Joe Mazzulla of the Boston Celtics was asked a few months ago about the possibility of winning the Coach of the Year award this season, and his answer was succinct.
“I don’t need it,” he said in March. “I think it’s a stupid award.”
On Tuesday (local time), Mazzulla won a stupid award.
Mazzulla was announced as the NBA’s top coach for 2025/26, after the Celtics earned the No.2 seed in the Eastern Conference.
To be very clear, Mazzulla’s dismissal of the award in March was for one reason – he thinks it should be more of a “coaching staff of the year” than a “coach of the year” award.
“The long nights, the trips, game plans, the video guys that are clipping up the film and coding it, the assistants who are putting in the game plan, I think there’s so much that goes into winning one game,” Mazzulla said when accepting the award.

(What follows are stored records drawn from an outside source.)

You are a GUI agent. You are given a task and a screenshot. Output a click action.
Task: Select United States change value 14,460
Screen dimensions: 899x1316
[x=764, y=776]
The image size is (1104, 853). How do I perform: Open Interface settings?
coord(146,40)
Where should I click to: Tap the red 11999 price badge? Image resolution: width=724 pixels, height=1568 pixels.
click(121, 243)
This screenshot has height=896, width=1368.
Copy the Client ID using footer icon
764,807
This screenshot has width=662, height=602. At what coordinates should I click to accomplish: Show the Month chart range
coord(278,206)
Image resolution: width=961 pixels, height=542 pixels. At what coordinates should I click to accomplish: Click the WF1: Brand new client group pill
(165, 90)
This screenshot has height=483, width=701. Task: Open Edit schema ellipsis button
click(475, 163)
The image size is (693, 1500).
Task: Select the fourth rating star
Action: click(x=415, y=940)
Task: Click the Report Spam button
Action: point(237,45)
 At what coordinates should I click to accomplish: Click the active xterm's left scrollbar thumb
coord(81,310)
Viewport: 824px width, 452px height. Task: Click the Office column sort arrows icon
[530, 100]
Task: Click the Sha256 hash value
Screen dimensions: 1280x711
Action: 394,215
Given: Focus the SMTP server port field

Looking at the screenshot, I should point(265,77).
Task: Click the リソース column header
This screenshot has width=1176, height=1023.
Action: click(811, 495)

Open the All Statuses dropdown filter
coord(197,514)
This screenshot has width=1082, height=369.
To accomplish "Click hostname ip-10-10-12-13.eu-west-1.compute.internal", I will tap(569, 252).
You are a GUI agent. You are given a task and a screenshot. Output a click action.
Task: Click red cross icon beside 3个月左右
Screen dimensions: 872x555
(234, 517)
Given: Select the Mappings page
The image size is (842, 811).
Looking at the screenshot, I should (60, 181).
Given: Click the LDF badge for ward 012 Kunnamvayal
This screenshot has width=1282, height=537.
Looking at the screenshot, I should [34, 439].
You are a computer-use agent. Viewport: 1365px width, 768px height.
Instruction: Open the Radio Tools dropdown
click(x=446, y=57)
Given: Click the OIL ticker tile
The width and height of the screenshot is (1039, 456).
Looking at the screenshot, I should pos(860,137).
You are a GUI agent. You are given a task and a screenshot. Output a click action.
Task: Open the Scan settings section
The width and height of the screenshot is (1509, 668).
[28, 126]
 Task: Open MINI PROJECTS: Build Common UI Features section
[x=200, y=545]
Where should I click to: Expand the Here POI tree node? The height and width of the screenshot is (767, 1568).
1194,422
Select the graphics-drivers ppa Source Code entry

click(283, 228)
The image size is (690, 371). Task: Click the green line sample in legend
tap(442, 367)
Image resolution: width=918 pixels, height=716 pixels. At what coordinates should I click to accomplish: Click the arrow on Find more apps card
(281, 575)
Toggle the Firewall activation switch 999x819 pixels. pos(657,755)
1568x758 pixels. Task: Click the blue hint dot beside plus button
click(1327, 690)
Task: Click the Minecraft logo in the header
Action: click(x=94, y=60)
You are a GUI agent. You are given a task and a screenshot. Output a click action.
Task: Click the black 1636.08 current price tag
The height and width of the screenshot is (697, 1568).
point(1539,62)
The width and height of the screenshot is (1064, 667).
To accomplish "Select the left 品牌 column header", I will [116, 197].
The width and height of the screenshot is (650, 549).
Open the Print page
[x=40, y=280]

“It starts with the players, but it goes to our staff. I feel bad that they’re not here – but forever indebted to the guys that we have that give up time with their families and their time to give us a chance to win every day.”
The 37-year-old Mazzulla is the youngest winner of the award since Phil Johnson in 1975.
Fittingly, the Celtics coach receives the Red Auerbach Trophy, named for the legendary Celtics coach.
Mazzulla becomes the fourth Boston coach to win the award, following Auerbach in 1965, Tom Heisohn in 1973 and Bill Fitch in 1980.
Auerbach, a Hall of Famer, guided the Celtics to nine NBA championships, including eight in a row from 1959-66.
Detroit’s J.B. Bickerstaff finished second for the second straight year, with San Antonio’s Mitch Johnson third.